La storia del nostro Paese non finisce mai di sorprenderci con le biografie di uomini straordinari e iniziatori di feconde strade di conoscenza.
Il medico carpigiano Bernardino Ramazzini appartiene a queste figure di studiosi e accademici e a lui si deve l’inizio della medicina del lavoro. Nato nella cittadina modenese nel 1633, Ramazzini, dopo gli studi all’università di Parma, esercitò la professione medica nel ducato di Castro e poi a Modena. Recentemente la città di Carpi ha voluto dedicare una mostra in suo onore, che ne ha ricostruito il personaggio ed il contesto storico, sociale e culturale della sua epoca attraverso documenti d’archivio, ma soprattutto con l’esposizione del suo più noto trattato medico. Il De morbis Artificum Diatriba è l’opera che ha reso famoso Ramazzini e che costituisce l’inizio di una branca della medicina così importante per il benessere dei lavoratori. La prima edizione del trattato fu pubblicata nel 1700 a Modena ma quella definitiva, arricchita da supplementi, venne alla luce a Padova nel 1713. Nella città veneta lo studioso era stato chiamato all’insegnamento all’Università per la fama acquisita nell’esercizio della medicina. Il testo fu scritto nell’arco di un decennio e terminato dopo quarant’anni di pratica medica, durante la quale Ramazzini annotò le sue osservazioni sulle condizioni di lavoro e salute dei lavoratori da lui incontrati.

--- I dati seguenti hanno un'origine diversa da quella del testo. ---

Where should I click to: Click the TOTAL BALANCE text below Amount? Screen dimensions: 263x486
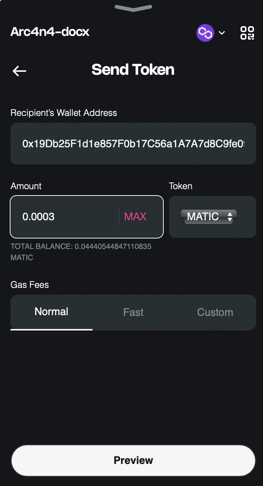(81, 252)
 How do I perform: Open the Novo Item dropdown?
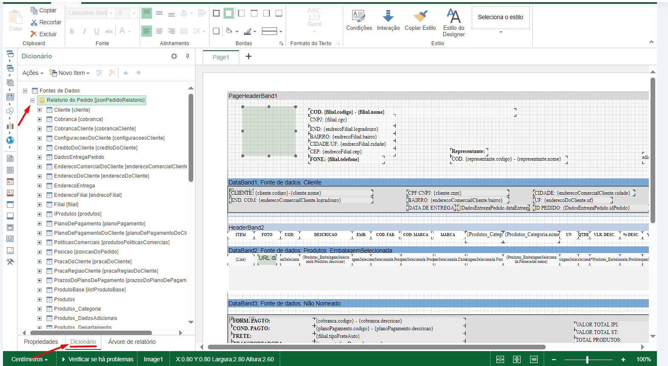tap(70, 73)
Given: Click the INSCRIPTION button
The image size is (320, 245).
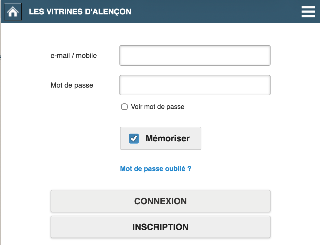Looking at the screenshot, I should pyautogui.click(x=160, y=227).
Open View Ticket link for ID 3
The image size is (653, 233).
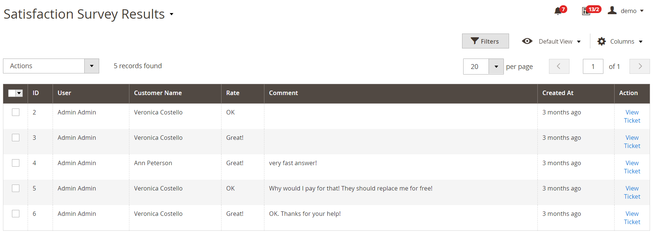(x=632, y=142)
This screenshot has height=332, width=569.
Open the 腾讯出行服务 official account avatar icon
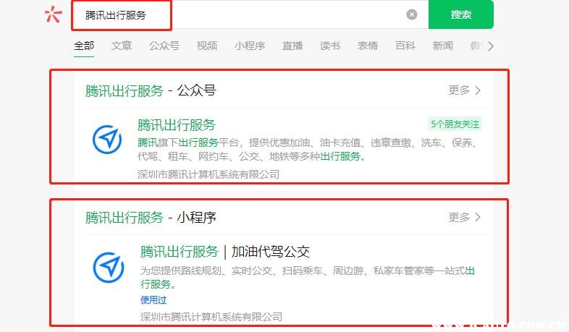click(x=107, y=139)
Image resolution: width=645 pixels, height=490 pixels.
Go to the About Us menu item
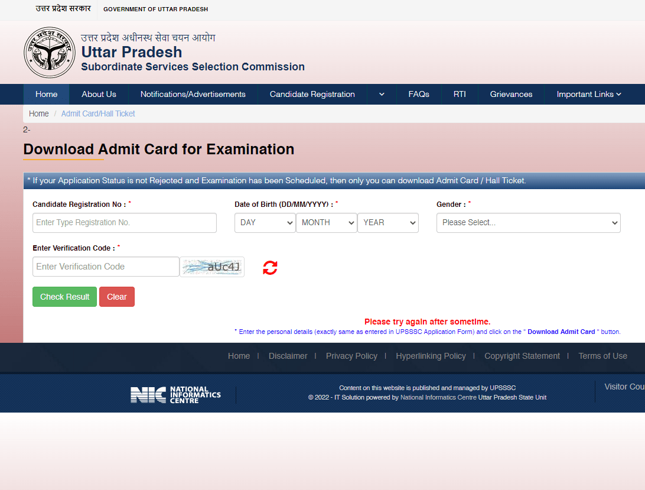[x=99, y=95]
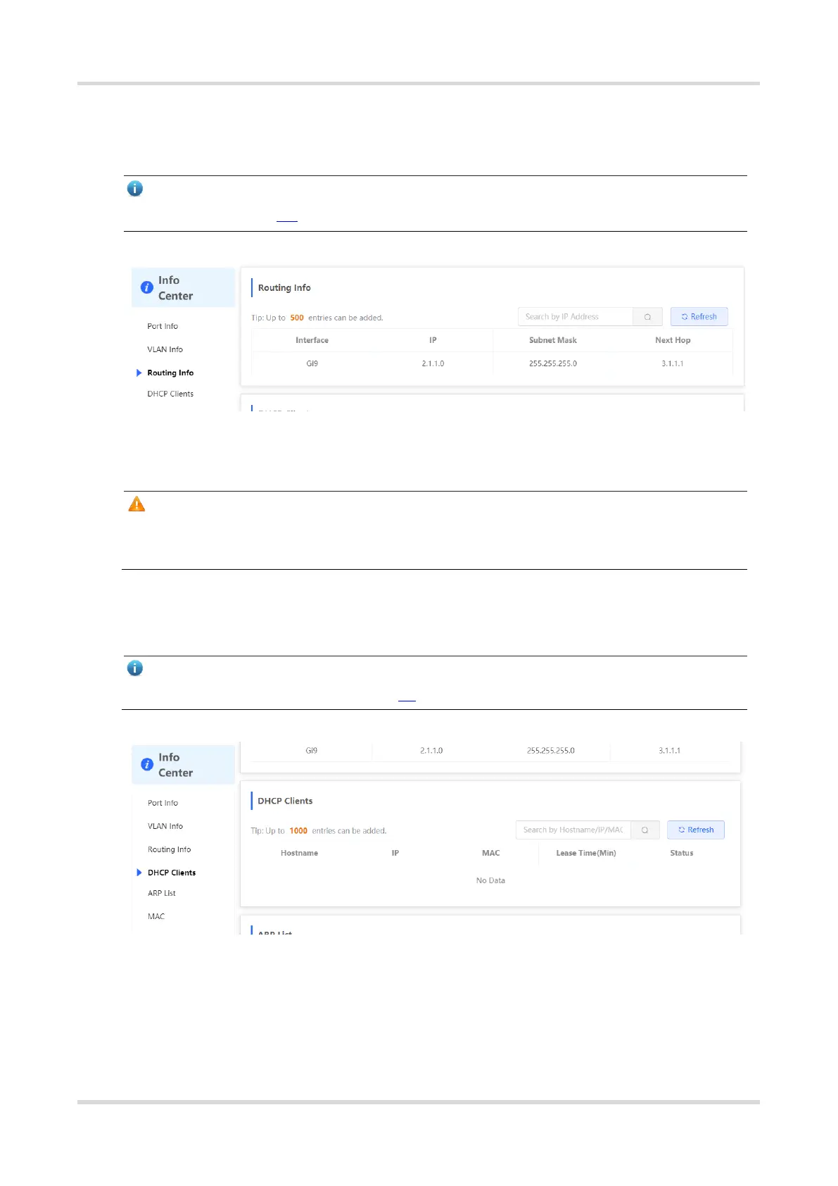The image size is (838, 1186).
Task: Click the Gi9 routing entry row
Action: tap(492, 363)
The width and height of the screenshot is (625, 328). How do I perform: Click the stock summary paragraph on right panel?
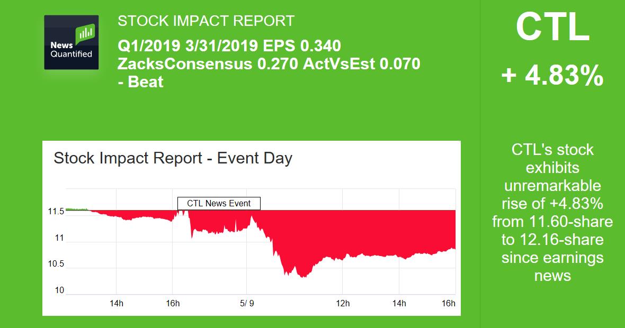[x=552, y=212]
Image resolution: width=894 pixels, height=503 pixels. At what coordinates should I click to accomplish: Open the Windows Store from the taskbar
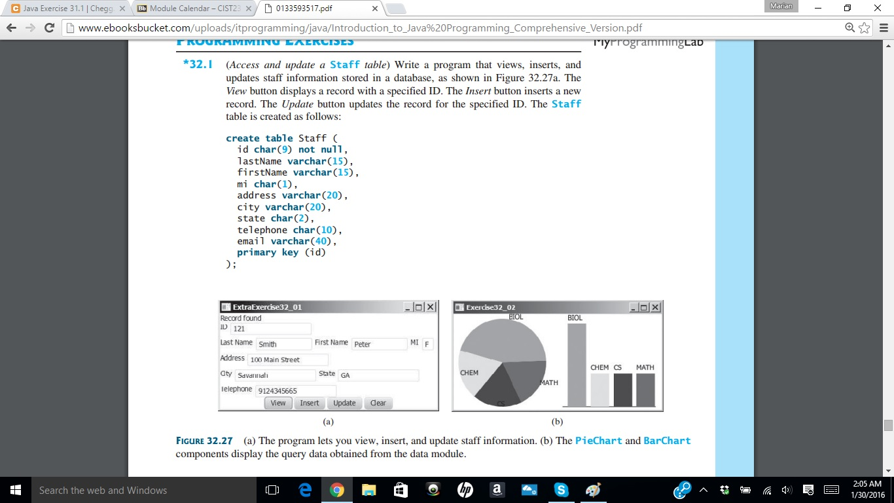401,489
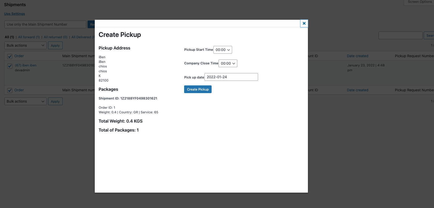This screenshot has width=434, height=208.
Task: Expand the Company Close Time dropdown
Action: [x=228, y=63]
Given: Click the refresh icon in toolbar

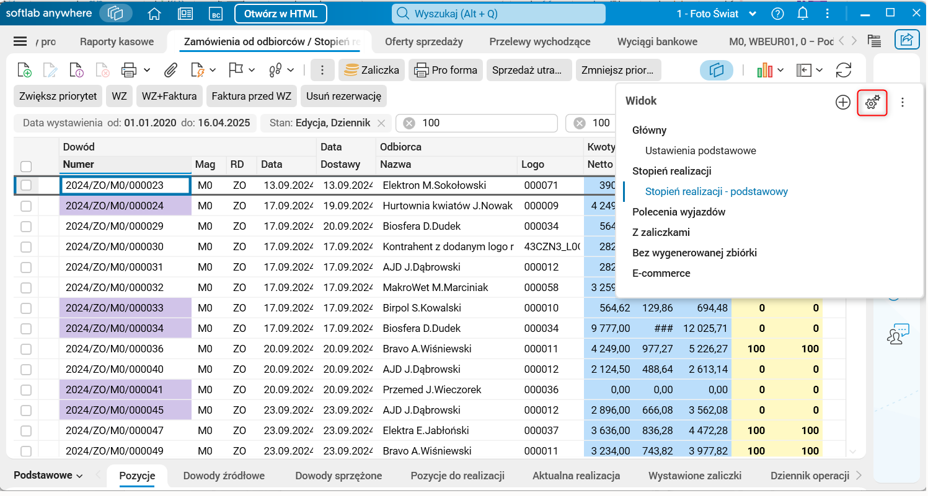Looking at the screenshot, I should coord(843,70).
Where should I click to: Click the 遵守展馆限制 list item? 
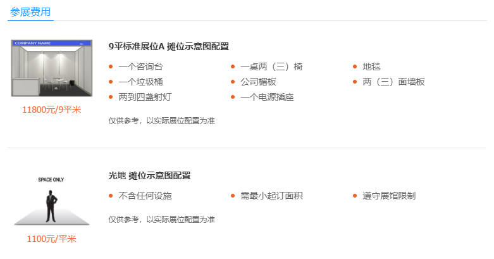coord(389,196)
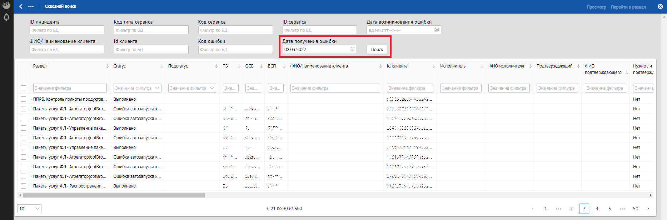Click the back arrow in header
Screen dimensions: 667x220
click(21, 6)
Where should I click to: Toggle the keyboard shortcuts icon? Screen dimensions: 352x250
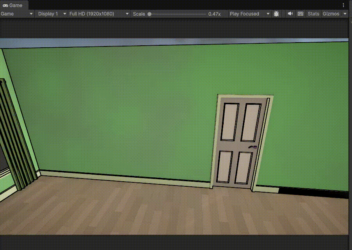pyautogui.click(x=300, y=14)
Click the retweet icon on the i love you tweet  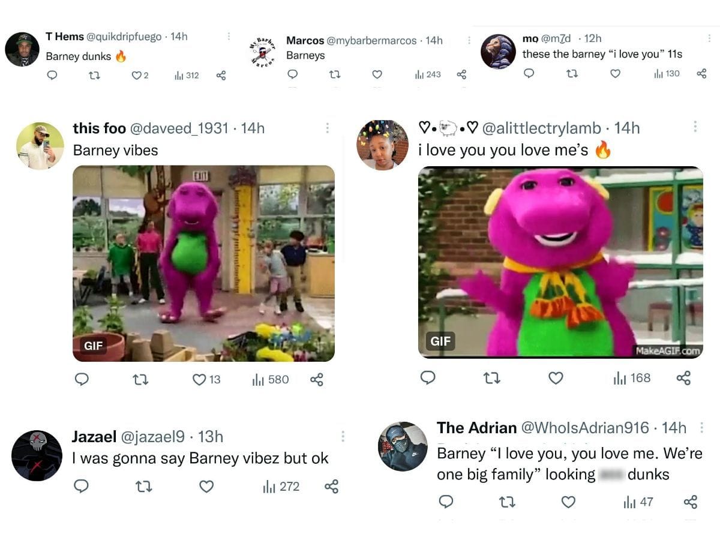click(x=492, y=378)
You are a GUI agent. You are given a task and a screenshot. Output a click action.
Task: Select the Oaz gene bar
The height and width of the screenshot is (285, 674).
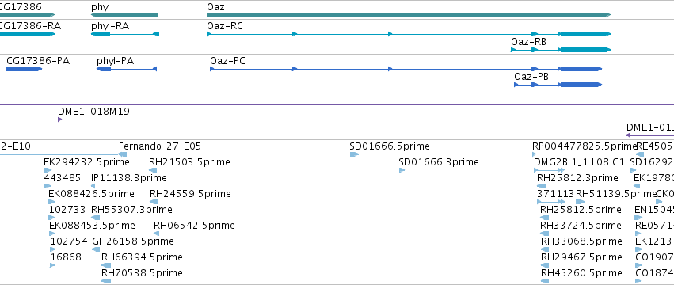coord(409,15)
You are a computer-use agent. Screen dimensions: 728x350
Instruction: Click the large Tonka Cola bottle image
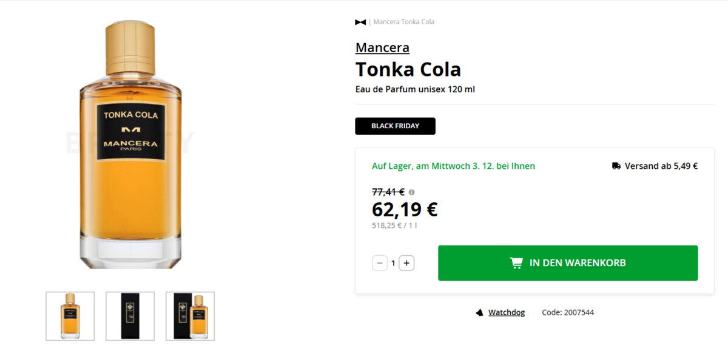pyautogui.click(x=131, y=146)
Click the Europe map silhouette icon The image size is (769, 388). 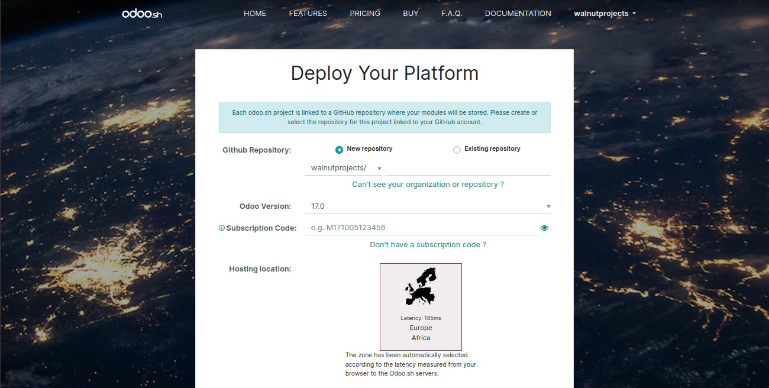tap(421, 286)
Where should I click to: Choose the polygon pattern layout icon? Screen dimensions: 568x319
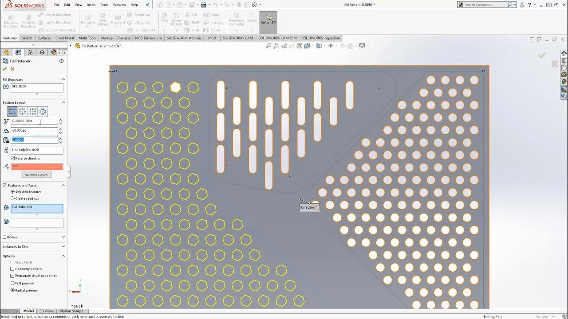(43, 112)
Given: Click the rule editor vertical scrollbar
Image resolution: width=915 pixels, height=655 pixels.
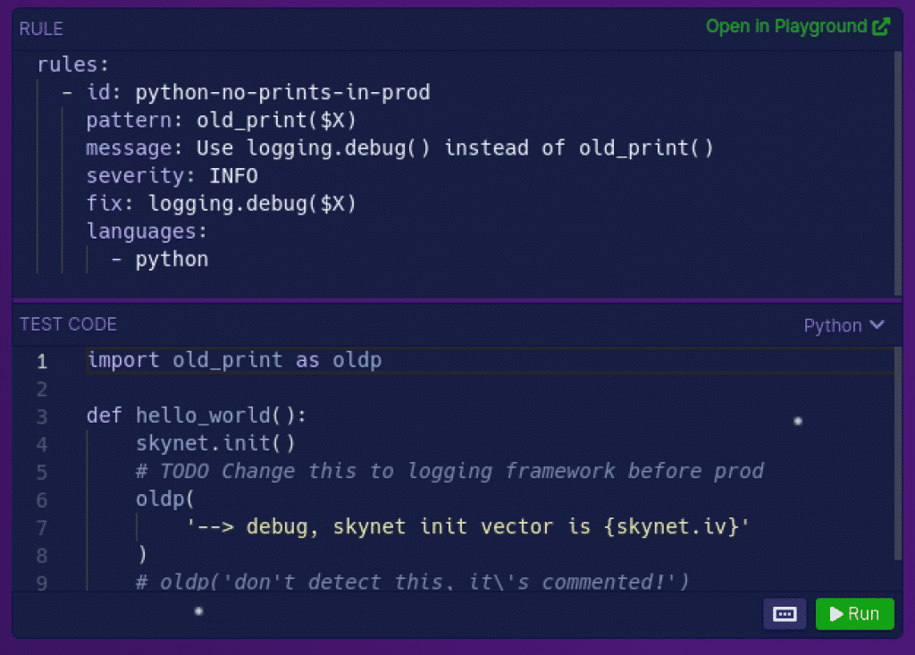Looking at the screenshot, I should tap(897, 172).
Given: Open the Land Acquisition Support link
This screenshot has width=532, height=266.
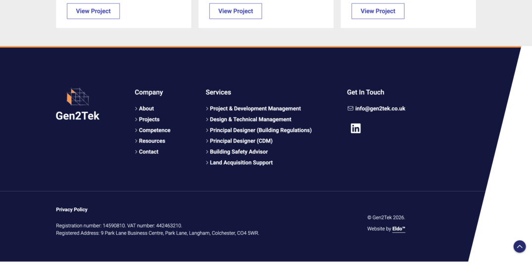Looking at the screenshot, I should (x=241, y=163).
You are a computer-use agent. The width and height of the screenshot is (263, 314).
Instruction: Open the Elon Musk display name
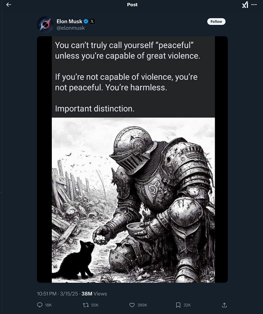coord(69,21)
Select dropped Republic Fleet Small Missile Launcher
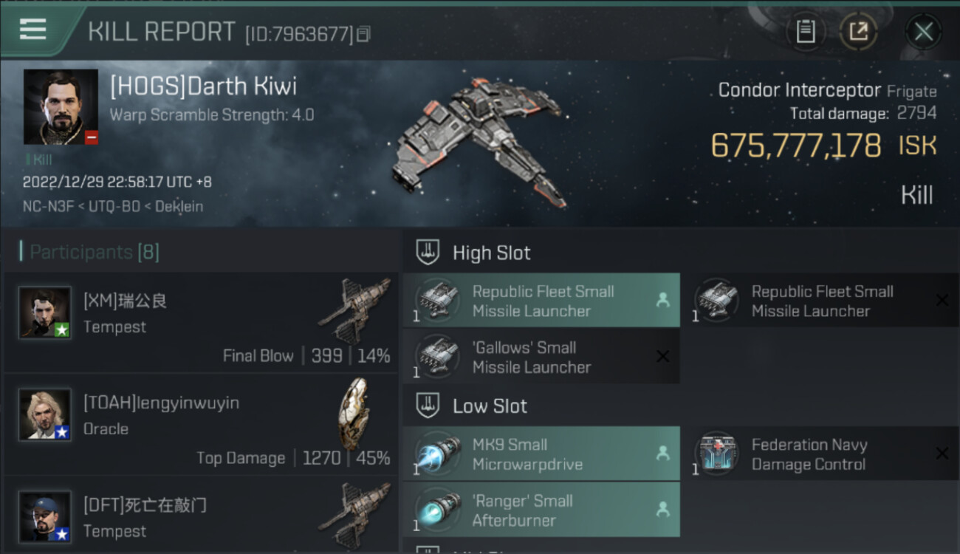Image resolution: width=960 pixels, height=554 pixels. 541,301
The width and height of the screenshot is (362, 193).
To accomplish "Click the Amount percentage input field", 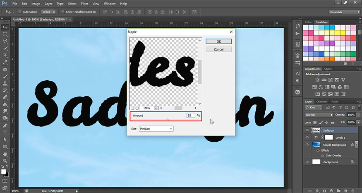I will (190, 116).
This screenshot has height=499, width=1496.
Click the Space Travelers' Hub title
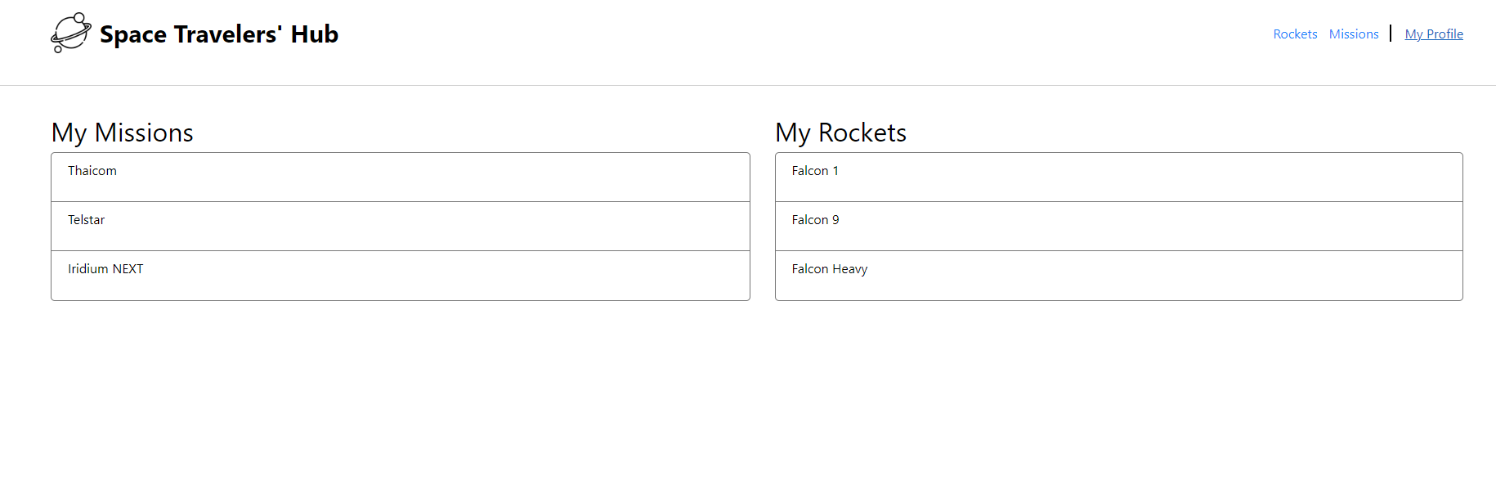pyautogui.click(x=218, y=34)
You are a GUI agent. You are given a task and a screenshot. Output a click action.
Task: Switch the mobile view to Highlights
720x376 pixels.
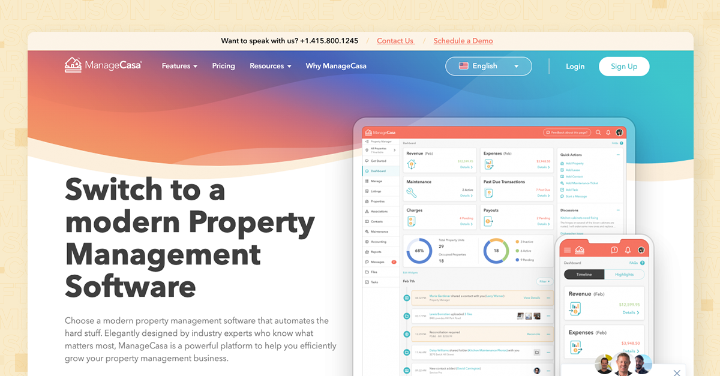[626, 274]
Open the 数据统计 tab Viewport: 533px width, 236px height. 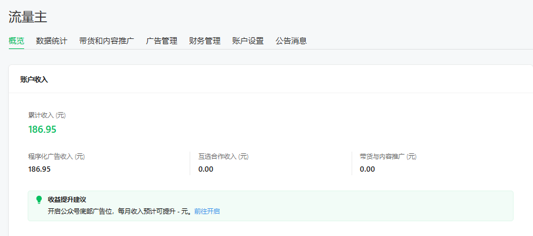coord(51,41)
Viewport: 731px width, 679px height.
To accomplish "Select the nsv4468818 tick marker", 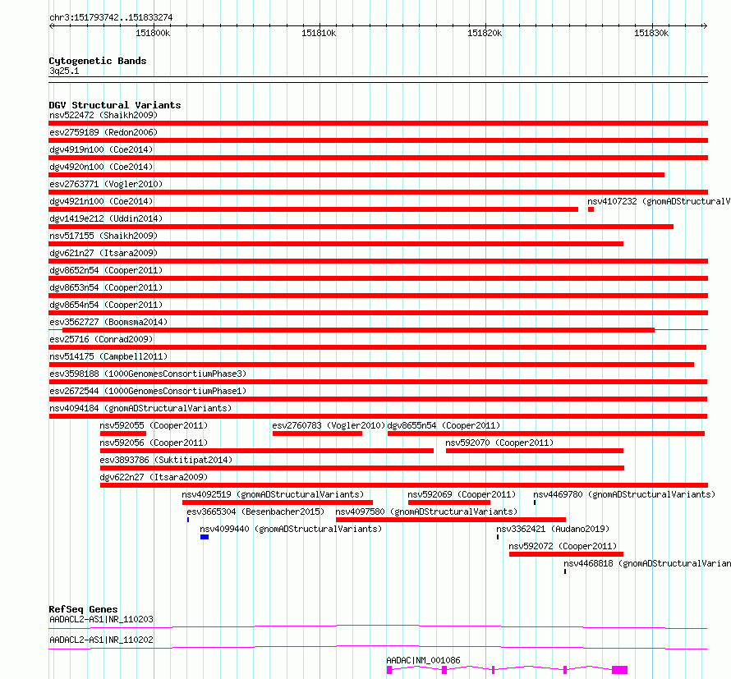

Straordinaria è proprio la metodologia empirica che Ramazzini affina nei primi anni della sua pratica, quando fu medico condotto nel Ducato di Castro e dove ebbe inizio il suo interesse per le malattie che colpivano la gente più misera e le varie categorie di lavoratori. L’osservazione costante di uomo e ambiente, il dialogo con pazienti e lavoratori per chiarire le cause dei loro disturbi, l’ispezione dei luoghi di lavoro, sono di per sé elementi di grande innovazione, che a ragione rendono Bernardino Ramazzini precursore anche della valutazione di quello che oggi definiremmo il rischio epidemiologico. Come egli stesso racconta, nel corso delle sue indagini fu colpito dalla situazione dei vuotatori di fogne e proprio da tale gruppo prese l’avvio di una esperienza di scienza senza precedenti che lo condusse ad occuparsi di molte altre categorie di lavoro. Dopo coloro che si occupavano dei pozzi neri, fu la volta di stampatori, scrivani, copisti, i confezionatori nelle botteghe degli speziali, i tessitori e le tessitrici, gli affilatori di rasoi e lancette, marinai, rematori, ramai, falegnami, fabbricanti di saponi. Attraverso l’indagine della popolazione lavorativa e l’anamnesi del singolo, Ramazzini mise appunto un metodo che lo condusse a comprendere l’associazione tra ambiente e salute, il sospetto dell’origine ambientale di ogni patologia e la necessità di raccoglie la storia lavorativa e l’annotazione dei danni riscontrati sulla salute.
Sono tutte procedure che ci appaiono oggi scontate ma eccezionalmente moderne e lungimiranti nell’epoca dei salassi e degli untori. Bernardino Ramazzini nel De Morbis enuncia i risultati del suo metodo standardizzato. Anzitutto descrive il ciclo lavorativo e le modalità di esecuzione delle mansioni, poi indaga le tecniche e la natura delle materie prime utilizzate, riferisce le osservazioni cliniche compiute non solo sui lavoratori presi in esame ma anche su quelli che in precedenza avevano praticato lo stesso mestiere. Ma sembrano ancora più geniali le conclusioni alle quali perviene: “longe praestantius est praeservare quam curare”.
Prevenire piuttosto che curare è la lezione che lo studioso di Carpi trae dal suo lavoro. Per primo quindi Ramazzini teorizza che i danni che provengono dai diversi mestieri, di cui coglie l’origine nell’ambiente di lavoro e nelle sue modalità di esecuzione, possono essere discusse e rimosse. La malattia che si origina dal lavoro non è un destino ma un evento che si può eliminare o almeno attenuare. Dobbiamo molto all’impegno scientifico e al dovere sociale che Ramazzini espresse nella sua opera e va reso un giusto merito anche da noi lavoratori contemporanei ad una mente lucida e umana come la sua.